Актриса. Иногда приятно выплакаться.

Философ. Слезы вряд ли можно считать выражением горя, скорее облегчения. Сама по себе жалоба, даже когда она проявляется в звуках, и тем более когда она выражена в словах, - это заметный шаг вперед, который означает, что страждущий уже вступил в производительную фазу. Отныне он перемежает страдание с перечислением постигших его ударов: из того, что повергло его ниц, он уже что-то создает. Вступило в действие созерцание.

Завлит. Очевидно, с точки зрения твоих целей наиболее полезен метод игры, напоминающий манеру, в какой, например, ученые рассказывают о нравах и обычаях диких народностей. Бесстрастным тоном описывают они самые огненные военные пляски. Разумеется, другое дело, когда изображаешь что-то с помощью телодвижений. Не говоря уже о том, что, во-первых, определенные жесты трудно производить без соответствующих эмоций, во-вторых, что определенные жесты неизбежно вызывают определенные эмоции - каким способом актеру, если бы он вздумал усвоить манеру тех ученых, изобразить страсть, которую тоже ведь надо передать?

Философ. Тот, кто с удивлением наблюдает за едой, судопроизводством и любовными нравами диких народностей, тот с таким же удивлением сможет наблюдать и за нашей едой, судопроизводством и любовными нравами. Убогий обыватель всегда замечает в истории лишь одни и те же движущие мотивы, а именно - свои собственные. Да и те постольку, поскольку они знакомы ему, а следовательно, в весьма ограниченных масштабах. Человек пьет после обеда кофе, ревнует свою жену, тщится сделать карьеру, всем этим он занимается в большей или меньшей степени, чаще в меньшей. "Человек не изменяется", говорит обыватель, и если он теперь менее приятен своей жене, чем двадцать лет назад, то это значит, что все люди в сорок пять лет неизменно становились менее приятны своим женам, чем в двадцать пять. "Любовь существовала всегда", - говорит он и даже не хочет знать, что прежде вкладывалось в это понятие и каким оно представало на деле.
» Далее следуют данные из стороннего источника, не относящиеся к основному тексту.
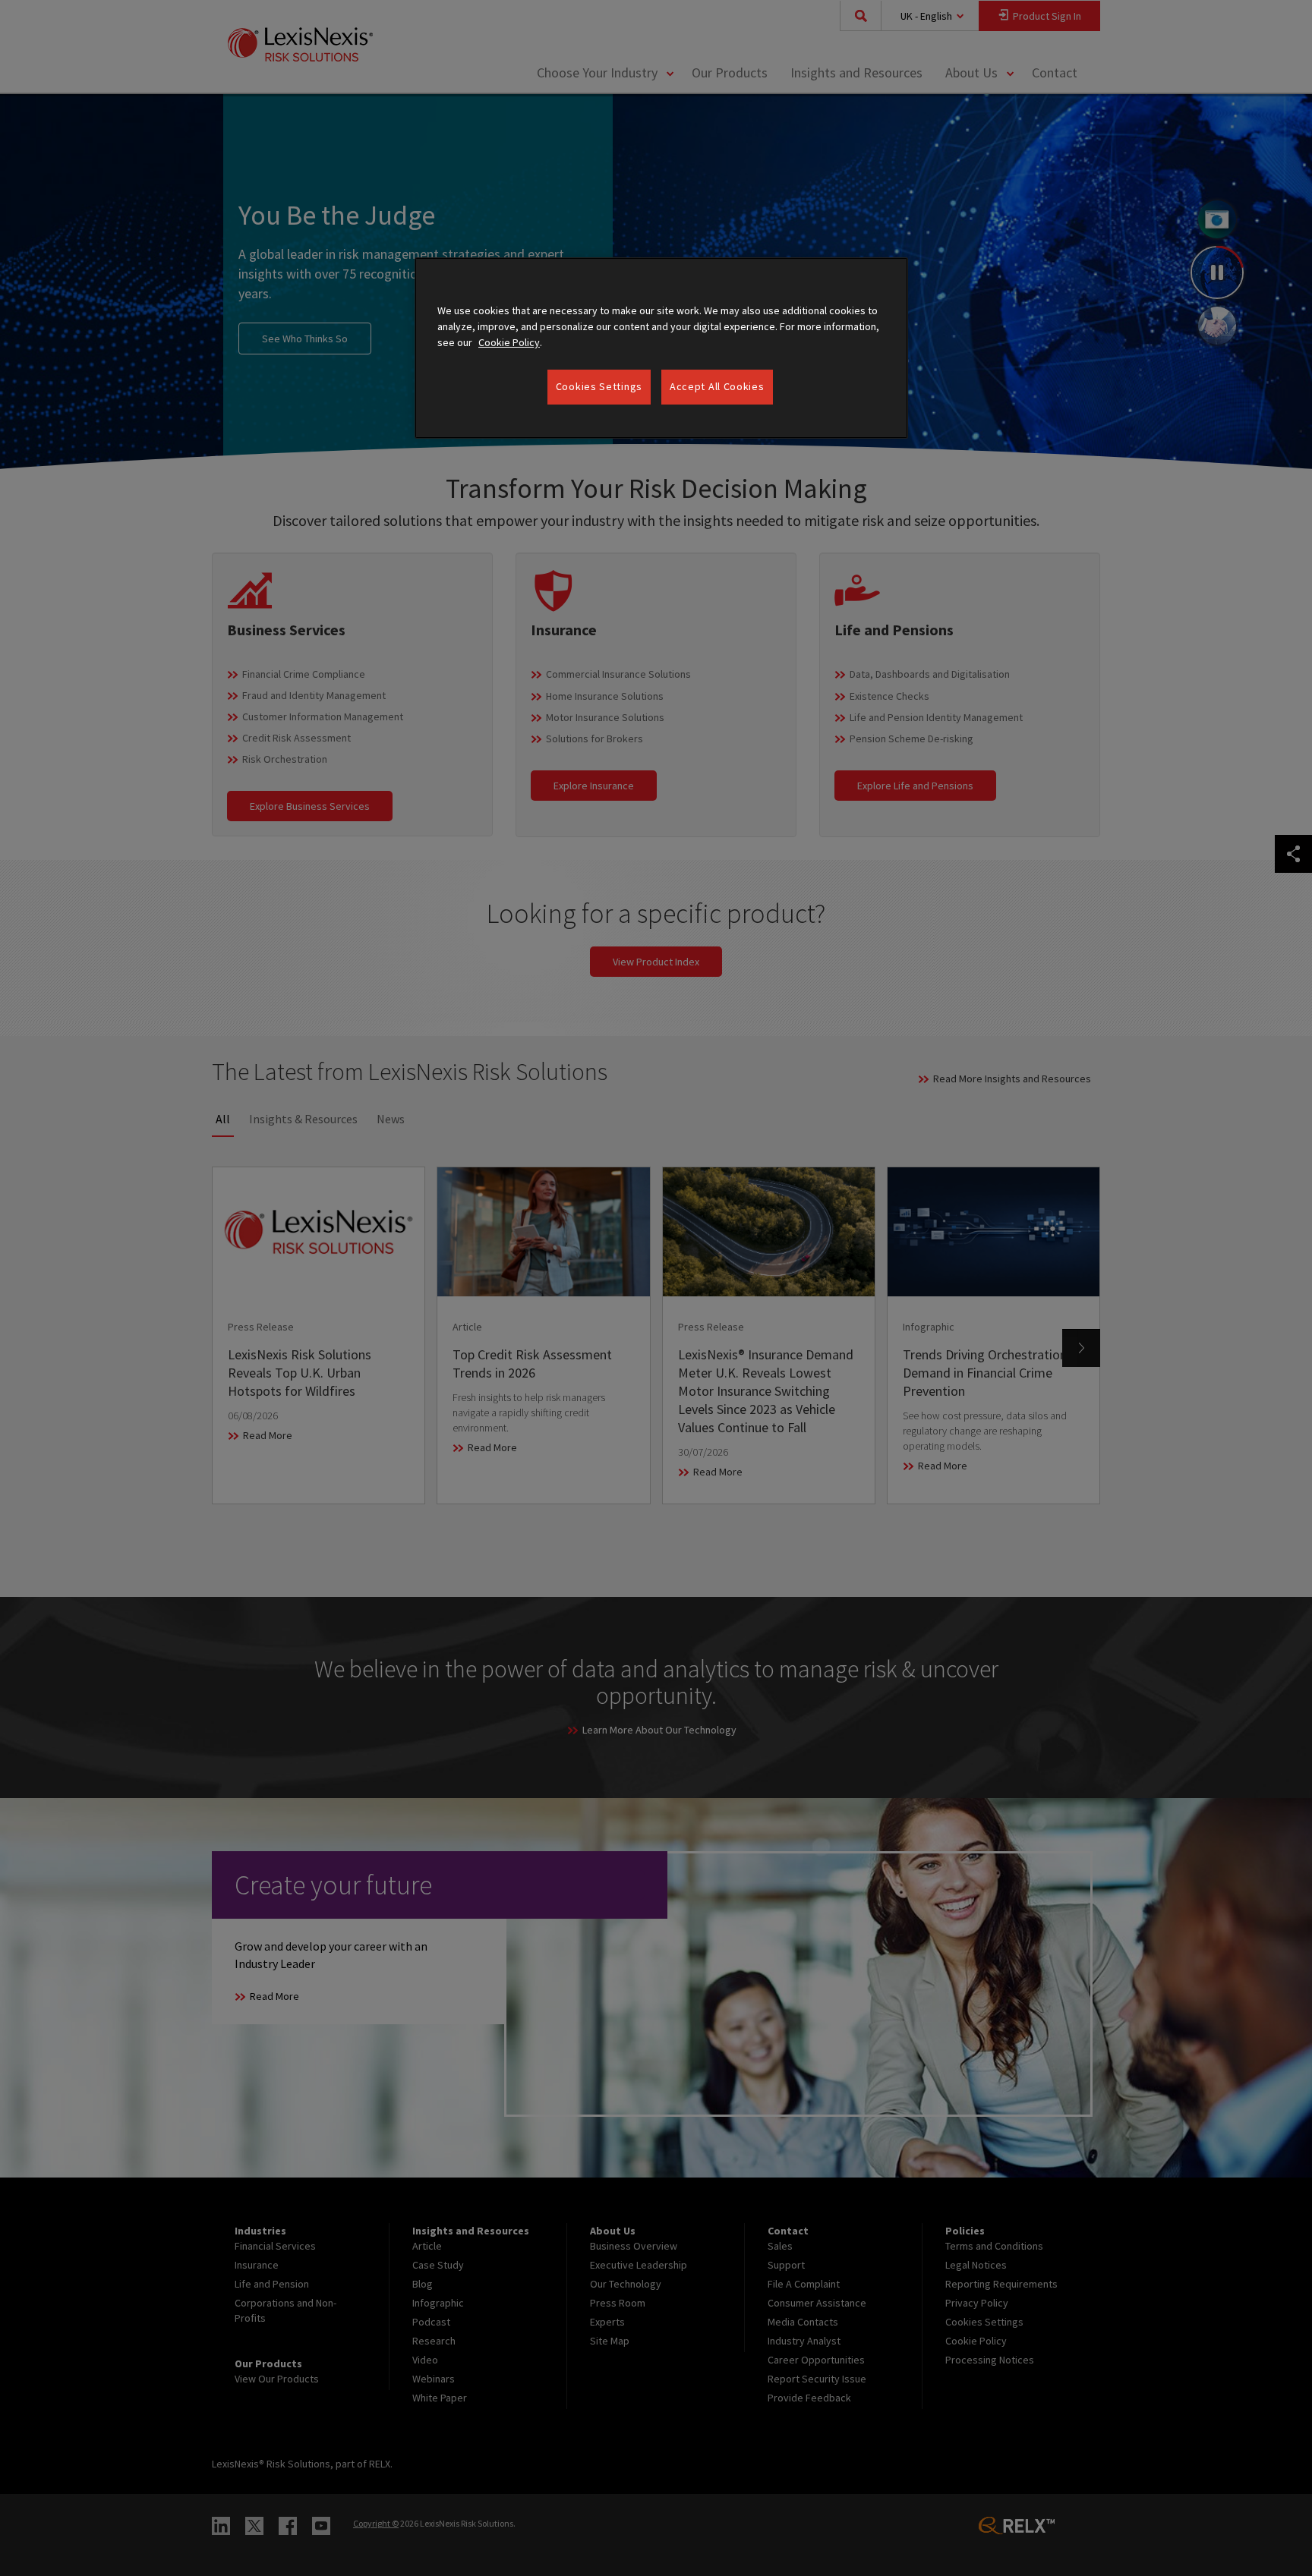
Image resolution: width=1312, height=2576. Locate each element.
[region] (661, 348)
Человек изменяется лишь в той мере, в какой изменяется камешек в ручье, который шлифует другие камешки. И он перемещается, увлекаемый потоком, подобно тому как перемещается галька на дне ручья. Не преследуя никакой определенной цели, он в принципе способен на что угодно, "при случае" даже завоевать мир, как Цезарь. С ним может стрястись что угодно, он свыкается с любой катастрофой. Ему случалось пожинать неблагодарность, подобно Лиру, неистовствовать, подобно Ричарду Третьему. Он многим жертвовал для своей жены, как в свое время Антоний для Клеопатры, и ей тоже порядочно доставалось от него, как и супруге Отелло от мавра. Подобно Гамлету, он колебался, не решаясь кровью стереть обиду, и в друзьях был столь же несчастлив, как Тимон. Он похож на всех, и все похожи на него. Имеющиеся различия не представляются ему сколько-нибудь существенными, для него все одинаково. Во всех людях он видит лишь Человека, тогда как сам он представляет лишь отдельную особь человеческого рода. Своей духовной нищетой он заражает все, с чем только соприкасается его дух.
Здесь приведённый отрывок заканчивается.